Because of California’s Three Strikes law, a man from Redondo Beach, Calif. was sentenced to 25 years to life for stealing a slice of pizza.
Due to public outcry, he was released after five years, but his case has become a symbol for the problems of this law, which gives individuals a life sentence on their third felony. Right now, non-violent drug felonies are a common “third strike.”
Californians are voting Tuesday on Prop 36, which would revise the law to impose life sentence only when the new felony conviction is “serious or violent.”
Award-winning documentary filmmaker Eugene Jarecki came to California to advocate for Prop 36 and was on HuffPost Live (video above) on Monday. He said the US criminal and prison system is a money-making business that preys on the poor and often on African Americans.
“Fourteen percent of America is black. Fourteen percent of crack users are black … The majority of crack users in the United States of America are white. So why aren’t they the people we see in the federal court houses?” Jarecki asked.
“That has to do with where we police. I have lots of friends who take drugs. They never see a policeman. They can barely find a cop when they need one,” he continued.

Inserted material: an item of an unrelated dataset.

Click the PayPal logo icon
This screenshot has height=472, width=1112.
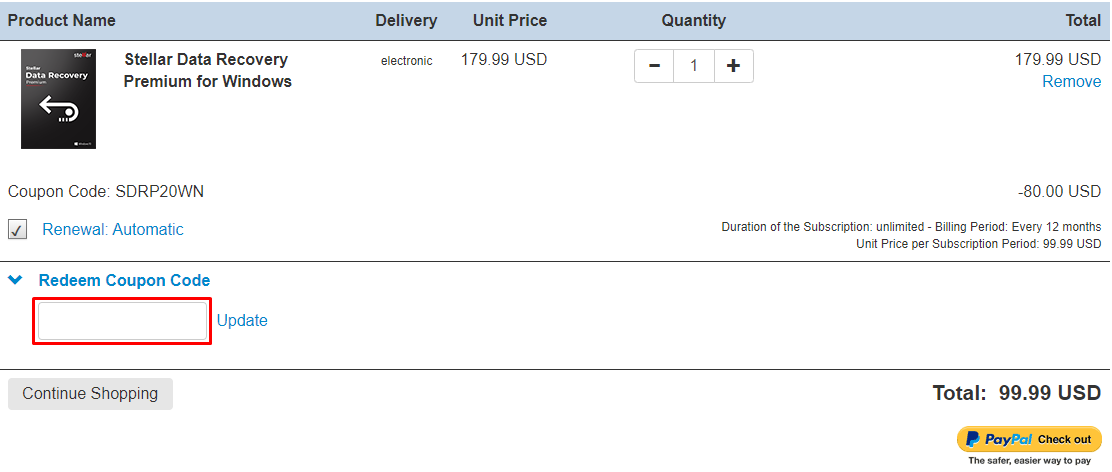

Cheryl Contee, co-founder of blog Jack & Jill Politics, reiterated the racial justice issue. “The federal government found that in 2006, 2.5 million whites sold drugs as opposed to 700,000 blacks. Yet blacks are 11 to 12 times more likely to be incarcerated for drug abuse,” she said.
In a late Oct. poll, 67 percent of polled Californians said they were in favor of Prop 36. And perhaps the strongest reason for this is the fiscal argument that, with less inmates incarcerated, California would save over $100 million.
Jarecki’s hope is that if California passes Prop 36, the rest of the nation will also shorten sentences for non-violent crimes, particularly drug crimes.
“What we want to do is start a movement that makes ‘tough on crime’ and the ‘war on drugs’ ideas of the past,” Jarecki said.
Jarecki’s latest documentary, “The House I Live In,” came out last month and takes a critical look at the U.S. war on drugs.